Using its free SiteAdvisor service, which rates millions of sites green, yellow or red for safety, McAfee looked at the overall risk for Web surfing in the top-level domains assigned to countries and in such generic domains as .com, .net and .edu.
Hong Kong sites zoomed from a collective ranking of 28th most risky in a similar analysis last year to No. 1 this year out of 74 top-level domains scrutinized, based on the percentage rated yellow or red.
China came in second, with nearly 12% of sites ending in .cn judged risky for behavior ranging from barraging registered visitors with unwanted e-mail to attempting to plant keystroke-loggers that steal financial information. A year ago, China was 12th.
McAfee said the most logical explanation was not that Hong Kong had suddenly become more crooked.

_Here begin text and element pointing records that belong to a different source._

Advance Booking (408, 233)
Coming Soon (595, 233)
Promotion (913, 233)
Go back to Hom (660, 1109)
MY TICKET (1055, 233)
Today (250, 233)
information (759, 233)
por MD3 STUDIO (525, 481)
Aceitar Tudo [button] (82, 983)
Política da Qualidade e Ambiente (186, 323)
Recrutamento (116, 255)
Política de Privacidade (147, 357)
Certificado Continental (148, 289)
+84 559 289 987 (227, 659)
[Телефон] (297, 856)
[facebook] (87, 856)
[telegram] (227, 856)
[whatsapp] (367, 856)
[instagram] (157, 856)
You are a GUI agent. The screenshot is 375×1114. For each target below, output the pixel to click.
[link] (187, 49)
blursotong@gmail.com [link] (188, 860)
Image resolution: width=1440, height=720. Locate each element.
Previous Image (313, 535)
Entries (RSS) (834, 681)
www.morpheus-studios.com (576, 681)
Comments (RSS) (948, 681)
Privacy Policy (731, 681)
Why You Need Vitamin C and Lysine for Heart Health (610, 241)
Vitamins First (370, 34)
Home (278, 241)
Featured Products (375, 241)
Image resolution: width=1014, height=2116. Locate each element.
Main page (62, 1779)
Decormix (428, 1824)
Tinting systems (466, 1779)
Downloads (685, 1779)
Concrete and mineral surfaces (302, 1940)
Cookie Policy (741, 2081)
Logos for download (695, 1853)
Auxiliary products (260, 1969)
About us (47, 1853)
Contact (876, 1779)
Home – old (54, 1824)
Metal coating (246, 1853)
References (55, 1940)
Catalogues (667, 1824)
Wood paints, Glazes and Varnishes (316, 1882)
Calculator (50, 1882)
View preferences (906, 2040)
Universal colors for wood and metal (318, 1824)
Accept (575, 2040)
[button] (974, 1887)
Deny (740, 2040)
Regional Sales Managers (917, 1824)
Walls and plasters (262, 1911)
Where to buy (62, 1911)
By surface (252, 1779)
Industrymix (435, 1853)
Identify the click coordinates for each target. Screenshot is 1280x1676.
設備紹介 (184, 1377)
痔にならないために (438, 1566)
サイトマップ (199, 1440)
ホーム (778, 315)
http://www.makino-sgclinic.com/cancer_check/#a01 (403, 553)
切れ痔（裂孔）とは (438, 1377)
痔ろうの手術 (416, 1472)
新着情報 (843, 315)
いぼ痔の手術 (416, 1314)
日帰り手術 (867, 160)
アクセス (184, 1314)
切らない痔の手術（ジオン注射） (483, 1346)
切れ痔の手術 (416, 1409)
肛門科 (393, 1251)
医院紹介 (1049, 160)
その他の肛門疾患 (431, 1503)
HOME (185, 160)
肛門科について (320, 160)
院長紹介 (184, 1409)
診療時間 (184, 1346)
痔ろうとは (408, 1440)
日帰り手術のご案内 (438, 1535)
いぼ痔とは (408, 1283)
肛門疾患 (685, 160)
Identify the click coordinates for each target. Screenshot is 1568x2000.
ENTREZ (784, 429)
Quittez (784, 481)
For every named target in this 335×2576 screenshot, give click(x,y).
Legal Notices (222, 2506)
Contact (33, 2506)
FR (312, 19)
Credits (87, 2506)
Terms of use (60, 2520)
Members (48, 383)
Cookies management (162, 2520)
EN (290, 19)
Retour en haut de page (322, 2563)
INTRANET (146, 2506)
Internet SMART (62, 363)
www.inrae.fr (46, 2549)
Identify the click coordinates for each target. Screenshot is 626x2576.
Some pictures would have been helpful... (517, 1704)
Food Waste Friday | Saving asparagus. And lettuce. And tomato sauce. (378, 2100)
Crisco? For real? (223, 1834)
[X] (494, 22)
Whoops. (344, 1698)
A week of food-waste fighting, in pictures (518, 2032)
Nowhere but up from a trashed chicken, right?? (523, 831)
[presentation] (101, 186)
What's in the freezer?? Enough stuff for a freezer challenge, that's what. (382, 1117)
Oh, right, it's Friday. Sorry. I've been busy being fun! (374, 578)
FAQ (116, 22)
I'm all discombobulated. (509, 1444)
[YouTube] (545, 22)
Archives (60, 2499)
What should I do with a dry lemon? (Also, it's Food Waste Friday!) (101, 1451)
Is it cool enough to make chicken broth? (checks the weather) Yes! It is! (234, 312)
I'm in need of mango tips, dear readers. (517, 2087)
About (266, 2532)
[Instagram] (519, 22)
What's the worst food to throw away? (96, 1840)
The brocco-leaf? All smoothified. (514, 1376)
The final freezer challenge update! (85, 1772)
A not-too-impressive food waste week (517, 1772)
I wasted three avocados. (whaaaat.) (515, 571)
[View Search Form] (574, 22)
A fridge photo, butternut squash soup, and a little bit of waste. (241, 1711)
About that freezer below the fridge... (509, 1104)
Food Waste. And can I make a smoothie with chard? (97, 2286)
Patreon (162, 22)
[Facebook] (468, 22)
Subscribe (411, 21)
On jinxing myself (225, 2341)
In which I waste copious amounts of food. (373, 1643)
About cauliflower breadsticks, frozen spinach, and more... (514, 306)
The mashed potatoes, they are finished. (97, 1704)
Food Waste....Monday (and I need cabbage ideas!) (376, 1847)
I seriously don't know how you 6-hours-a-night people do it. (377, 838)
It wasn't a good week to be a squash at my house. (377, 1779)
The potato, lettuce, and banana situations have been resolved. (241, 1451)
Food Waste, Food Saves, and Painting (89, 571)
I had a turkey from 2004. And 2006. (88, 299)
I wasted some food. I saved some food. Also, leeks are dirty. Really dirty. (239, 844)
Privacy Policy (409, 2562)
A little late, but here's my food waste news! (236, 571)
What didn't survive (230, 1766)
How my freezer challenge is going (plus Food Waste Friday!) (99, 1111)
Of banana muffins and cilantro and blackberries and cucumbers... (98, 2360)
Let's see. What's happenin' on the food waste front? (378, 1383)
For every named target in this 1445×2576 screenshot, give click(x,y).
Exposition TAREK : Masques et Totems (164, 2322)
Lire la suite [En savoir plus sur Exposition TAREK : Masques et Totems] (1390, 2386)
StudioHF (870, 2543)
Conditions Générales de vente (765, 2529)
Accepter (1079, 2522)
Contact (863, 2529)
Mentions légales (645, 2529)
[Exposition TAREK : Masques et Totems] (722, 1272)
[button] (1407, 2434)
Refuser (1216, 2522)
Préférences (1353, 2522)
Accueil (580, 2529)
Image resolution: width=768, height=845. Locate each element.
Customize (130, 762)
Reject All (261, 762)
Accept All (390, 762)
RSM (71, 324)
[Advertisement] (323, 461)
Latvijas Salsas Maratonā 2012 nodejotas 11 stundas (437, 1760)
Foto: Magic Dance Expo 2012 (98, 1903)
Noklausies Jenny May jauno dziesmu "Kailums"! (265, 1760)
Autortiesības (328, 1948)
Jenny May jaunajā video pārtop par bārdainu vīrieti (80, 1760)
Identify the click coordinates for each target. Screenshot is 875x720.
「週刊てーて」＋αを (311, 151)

Instead, the Santa Clara, Calif.-based company pointed to changes in the rules for registering domain names for individual sites.
Bonnie Chun, an official with the registrar for .hk, was quoted in the report acknowledging that her office had made a number of changes that were popular with so-called phishers, who send e-mail purporting to be from banks or other services in hopes that recipients disclose passwords and personal information.
Among the new features were the ability to register multiple sites at once and the ability to fill out multiple sections of the electronic forms simultaneously. Chun said the situation began improving after regulations were tightened last summer.
In China, the big allure may be price. Domain names can be had for as little as 15 cents at wholesale, the report said.
The next-most-dangerous country domains were the Philippines' .ph, Romania's .ro and Russia's .ru. Finland's .fi was the safest, followed by Japan's .jp and Norway's .no.
The overall proportion of risky sites worldwide remained the same as last year, at 4.1%. And the worst of the worst -- sites that use security holes in Web browsers and the like to push through spyware and other malicious programs -- still constituted less than one-tenth of 1% of the sites tested.
Among the generic top-level domains, .info was the riskiest and .gov the safest, McAfee found.